-- FRAGMENTO DEL DOCUMENTO --

+++++

Lo primero que se revela a la mirada fija hacia esa llama, es que una mujer contiene dentro de sí todos los elementos: agua, aire, tierra y fuego. Por eso, cuando la miro los ojos, (y aunque puedo muy bien distinguir el fuego), no podría hablar sobre él de manera separada, como un elemento en sí mismo, desconectado por la razón, de la dinámica misma de la creación. La mujer es la gestadora, la continente, la portadora de la creación en su advocación humana y carnal. El fuego evapora las aguas hacia el cielo para que retornen a la tierra. El fuego se crece con los vientos pero sucumbe a su vez a la fuerza de las aguas. El fuego ilumina la tierra. El fuego es luz, la creación empieza con una explosión de luz, el tiempo empieza a correr a partir de la aparición de la luz…la vida y la duración individual empieza con la luz y en este caso es ella quien nos lleva, quien nos da a la luz. Esto nos revela que es en la mujer donde el ciclo de luz se cumple, se consuma, adquiere su sentido en términos humanos. La mujer es la primera y la última instancia del fuego creador, de la luz como elemento transformador y renovador de la vida a través de los nacimientos.

Para entender esta condición del fuego como elemento de transformación, no necesito leer a Heráclito… mucho más revelador, ha sido el sucumbir a la llama de esta mujer provocadora de todos mis renacimientos. Una sola mano de ella en mi pecho, y toda esa extensión por el efecto de su toque, se convierte en el lugar de todas las transformaciones. No hay forma de que un hombre fecunde, de que sea fecundante, a no ser que sea por su capacidad de atravesar el fuego en los ojos de una mujer.

+++++

-- CONSIGNA --
Prosigue, por favor, el texto sobre la mujer y el fuego a partir de su última oración.

-- DATOS PROPORCIONADOS --
+++++

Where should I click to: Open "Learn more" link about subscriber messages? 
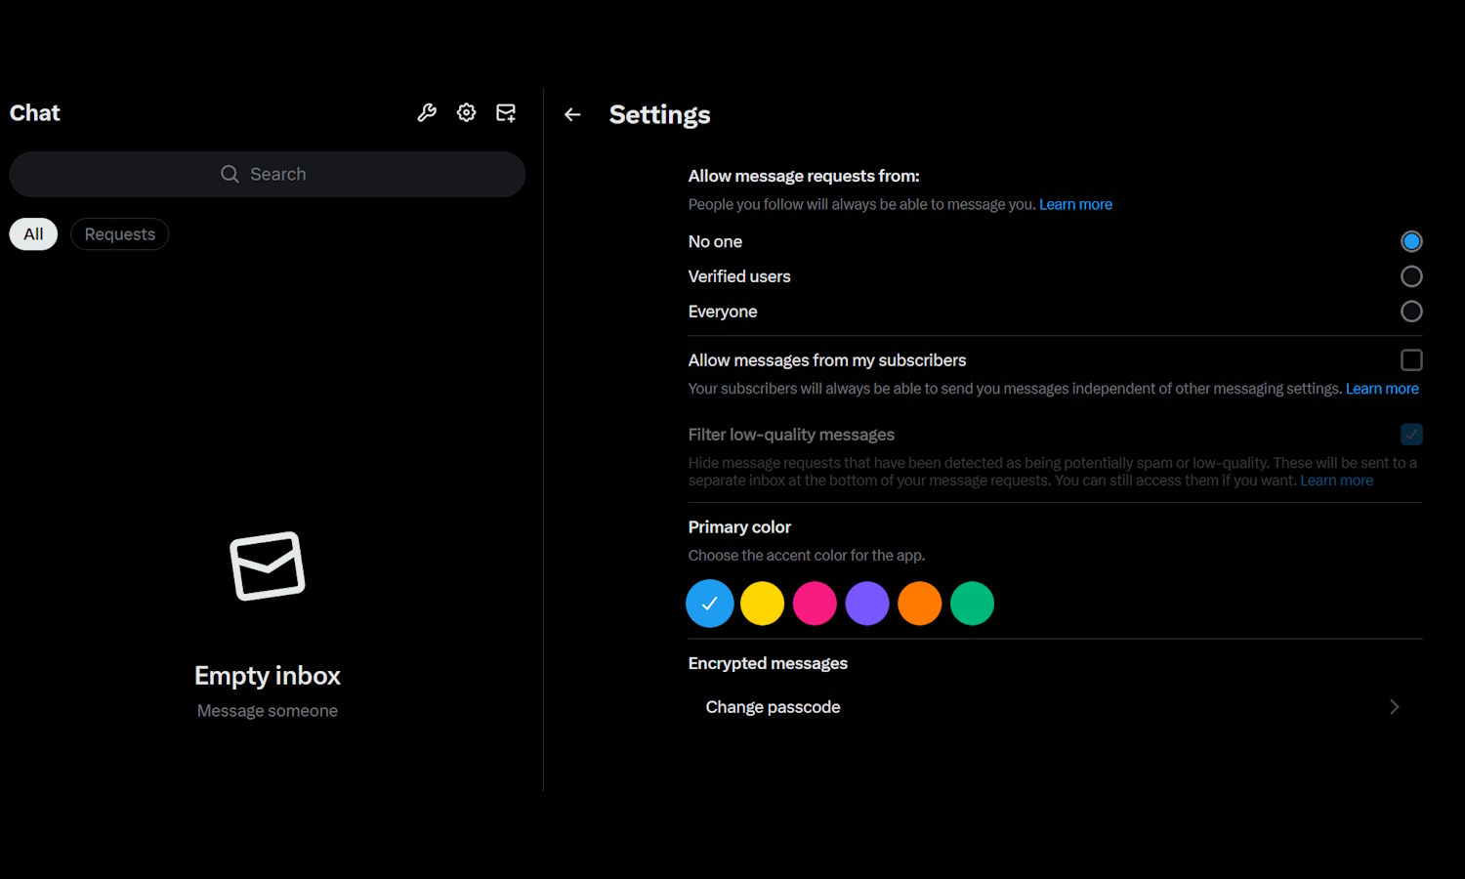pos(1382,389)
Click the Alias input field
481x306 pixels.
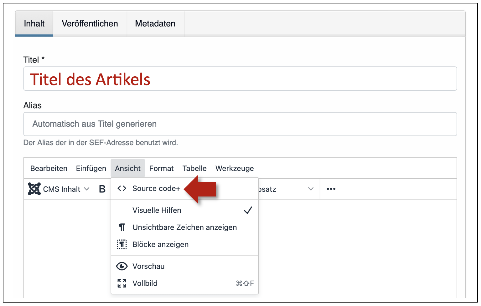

+++++

-- RESULTADO DEL EJERCICIO --
La teoría física del fuego como producto de la fricción de sólidos a velocidades enervantes, se explica por sí sola cuando ella se abre y se entrega a la fricción de mi cuerpo. Allí en el centro de su llama, concurren todas las propiedades simbólicas o las formas del fuego según la dirección de la fuerza con que la alcen mis abrazos: hacia el aire o hacia la tierra. El erotismo más inclemente, la energía del universo y el calor de su cuerpo, concurren indiferenciados con el aliento del espíritu, con las bocanadas de sus besos, literalmente con la lengua ardiente del espíritu santo, pues puedo jurar que de cada encuentro con su fuego, he salido siempre más purificado. Podría decir incluso dándole la razón a Mircea Eliade, que atravesar su fuego expresa plenamente el contenido simbólico de la trascendencia de aquello meramente humano.

Los alquimistas por su parte, hablan del fuego como elemento unificador y de consolidación. Si hay algún proceso que eleve la materia a ese territorio intangible de lo inefable, es el cuerpo de una mujer. En él se cumplen con rigurosidad perfecta las cualidades del vaso de las transformaciones. Ha sido también a través de la mujer que amo, como me he vuelto un alquimista secreto, capaz de transformar la sombra en oro puro. No me cabe la menor duda que el amor es el proceso alquímico más elevado, más claro para llegar a esa consistencia de la que hablaba la poeta. Y digo esto no solo porque he reconocido por las marcas en el rostro de la mujer que amo, su consistencia lograda a fuego lento, sino porque a su lado yo mismo me vuelvo consistente, desde los pies hasta la frente, porque la única explicación posible de esta transformación vivificante, es el hecho irrefutable de que ella a su vez me ama con entrega total, de que por ello es capaz de amar con consistencia.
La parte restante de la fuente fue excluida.